What This Means For A One-Person Newsroom
If you are building maps for a publication, MapLibre is essentially the default choice in twenty-twenty-six. The alternatives have specific reasons to exist. Leaflet, an older library, is simpler and works well for basic raster tile maps. OpenLayers is more rigorous but harder to learn. Google Maps is closed and expensive. Mapbox is closed and expensive and politically tainted by the fork. MapLibre is open, free, fast, well-supported, and increasingly the standard.
The integration with everything else in the open geographic ecosystem is the practical benefit. MapLibre reads vector tile formats that are also produced by open tools. The style format is shared with QGIS through plugins. The tile servers that serve vector tiles are mostly open. The data sources, from OpenStreetMap to national agencies, increasingly publish in formats that MapLibre can consume directly. The whole stack works together because the parts were designed to.

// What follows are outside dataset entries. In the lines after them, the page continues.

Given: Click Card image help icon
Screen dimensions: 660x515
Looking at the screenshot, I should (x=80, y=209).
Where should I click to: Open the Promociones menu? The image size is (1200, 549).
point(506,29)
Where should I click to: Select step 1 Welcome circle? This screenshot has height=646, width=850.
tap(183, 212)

For someone interested in the kind of map work where the same source data needs to be rendered into both a print pull-out and a live web interaction, MapLibre plus QGIS plus vector tiles is the technical answer. The print maps and the web maps share their data source, which means the readers of the printed paper and the readers of the website are looking at the same underlying geography, just rendered differently. The pipeline is internally consistent. The article can reference the map in either medium and the map is the same map. This is harder to achieve than it sounds, and the open stack makes it possible.
A Larger Pattern
The MapLibre story is one instance of a pattern that keeps showing up in modern open-source software. A company builds something useful on open foundations. The company grows. The company decides that the open foundations are now a business risk. The company closes the source. The community forks the last open version and continues. The fork wins because it has more contributors and more legitimacy than the closed version.

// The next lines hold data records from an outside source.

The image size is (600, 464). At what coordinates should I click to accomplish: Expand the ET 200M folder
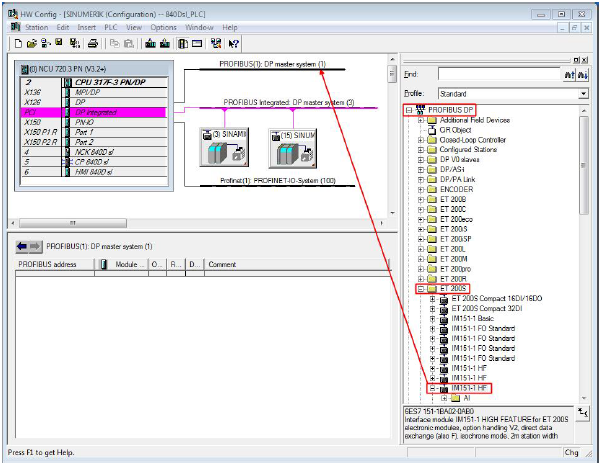(x=421, y=257)
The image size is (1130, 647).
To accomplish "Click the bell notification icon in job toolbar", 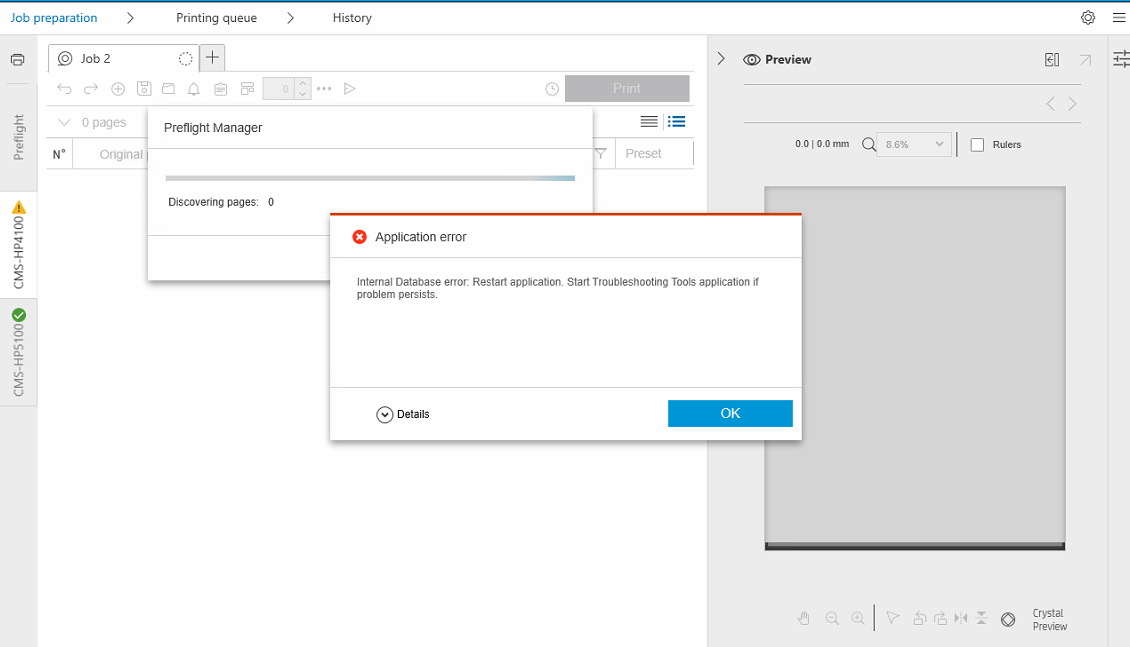I will pos(193,88).
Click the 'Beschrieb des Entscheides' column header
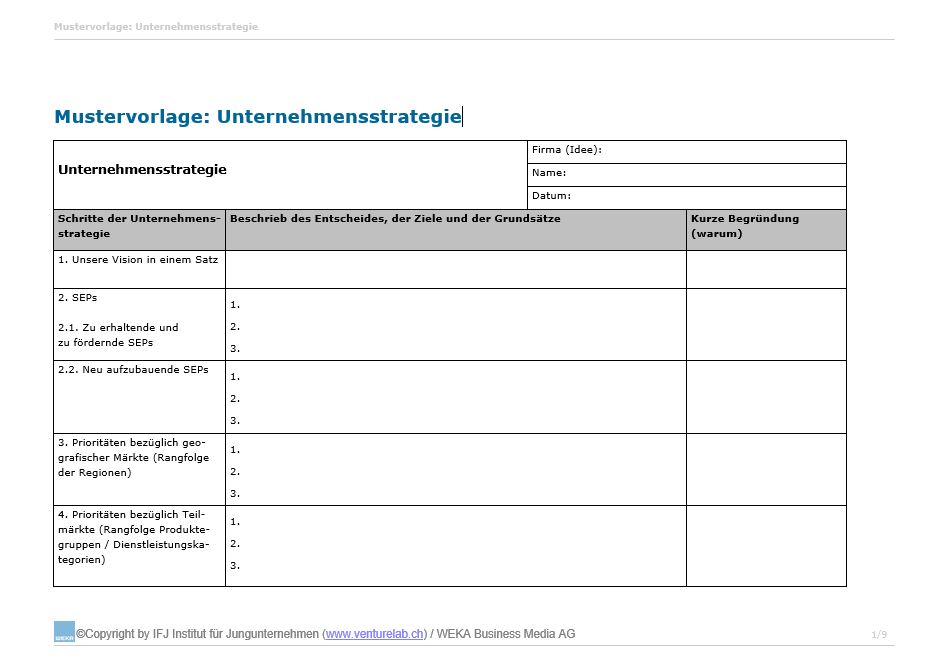The width and height of the screenshot is (934, 666). tap(395, 219)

This has happened with Elasticsearch and OpenSearch. It has happened with Terraform and OpenTofu. It is happening, in slower form, with various other infrastructure tools that started open and gradually closed. The pattern is now familiar enough that companies announce these closures expecting forks, and the forks form within hours.

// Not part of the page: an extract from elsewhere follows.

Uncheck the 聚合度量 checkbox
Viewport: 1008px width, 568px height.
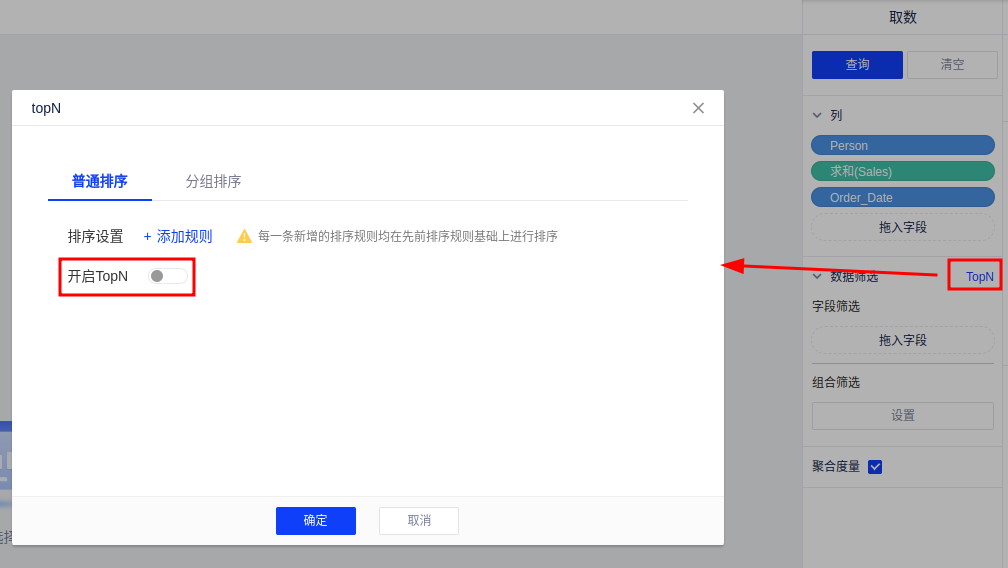[x=875, y=466]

The optimistic reading is that open source has become resilient in a way it was not before. The community knows how to fork. The legal infrastructure exists. The coalitions form. The standard does not get captured. The bad reading is that this has become an arms race, with companies constantly looking for ways to enclose the work and communities constantly defending. The energy spent on defense is energy not spent on improvement.
The truth is probably both. Open source as a model has matured. It now has its own defensive mechanisms, its own institutions, its own playbook. The mapping ecosystem, post-MapLibre, is genuinely better than the mapping ecosystem before Mapbox closed. The fork forced a reckoning that produced a more durable structure. The story is, in the end, a hopeful one. Open work, when defended properly, wins. The Tuesday in December was not the death of open mapping. It was the day open mapping learned how to defend itself, and got better at it.